= EXERCISE BRIEF =
Lay out the data below as a Markdown table with the columns Row and Line, numbering each row, starting with the line that contains "Task: Click the pink lottery ball showing 3" and going on through the end of the data. Leave out blank lines and pictures.
◆ ◆ ◆
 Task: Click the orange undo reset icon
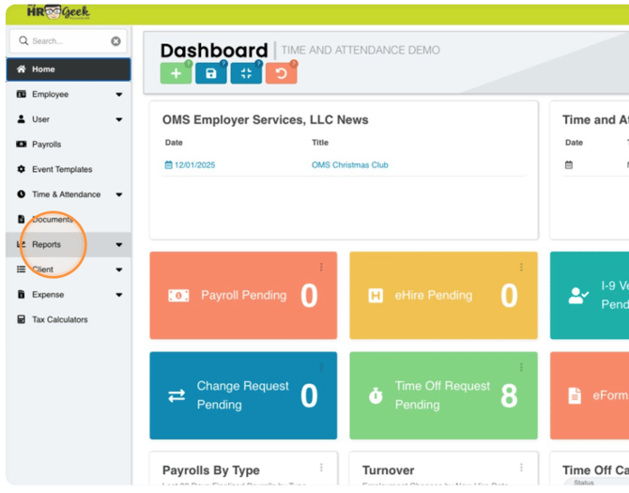pyautogui.click(x=281, y=73)
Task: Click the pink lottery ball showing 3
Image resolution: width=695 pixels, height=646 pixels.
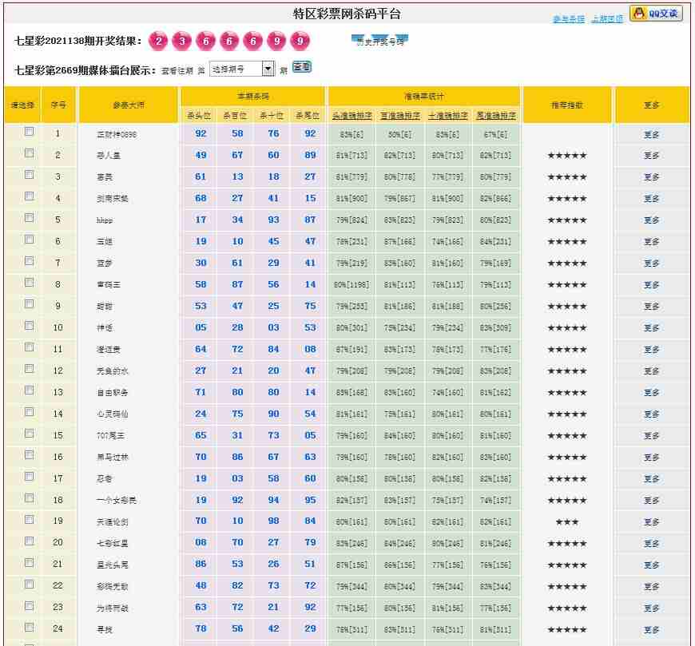Action: pos(183,41)
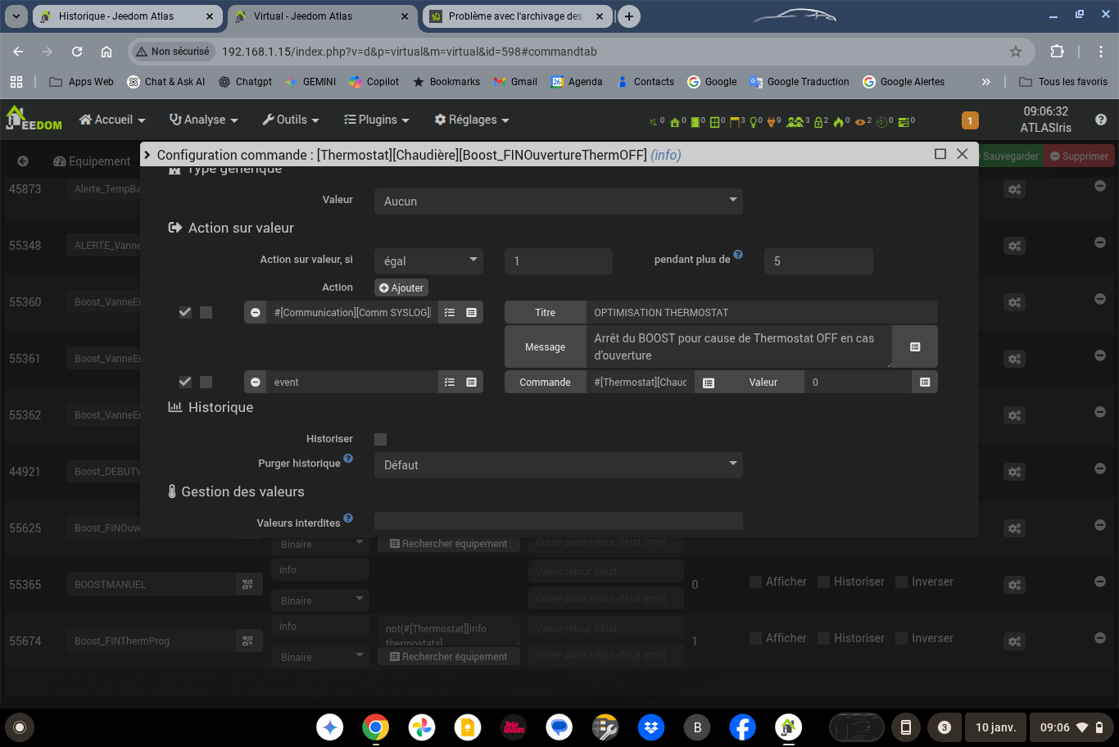Expand the 'égal' comparison dropdown
1119x747 pixels.
428,261
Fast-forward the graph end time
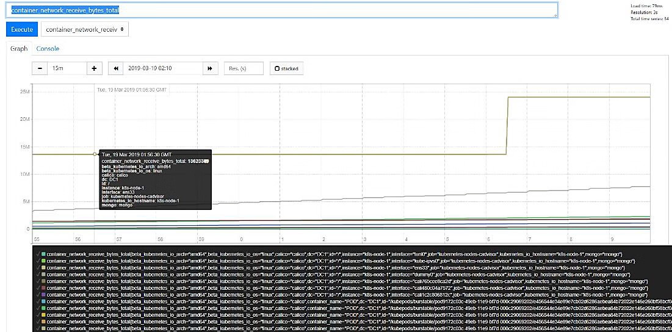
◆ ◆ ◆
= RESULT =
| Row | Line |
|---|---|
| 1 | Task: Click the pink lottery ball showing 3 |
| 2 | Image resolution: width=695 pixels, height=646 pixels. |
| 3 | Action: pos(183,41) |
| 4 | Expand the 'égal' comparison dropdown |
| 5 | 1119x747 pixels. |
| 6 | 428,261 |
| 7 | Fast-forward the graph end time |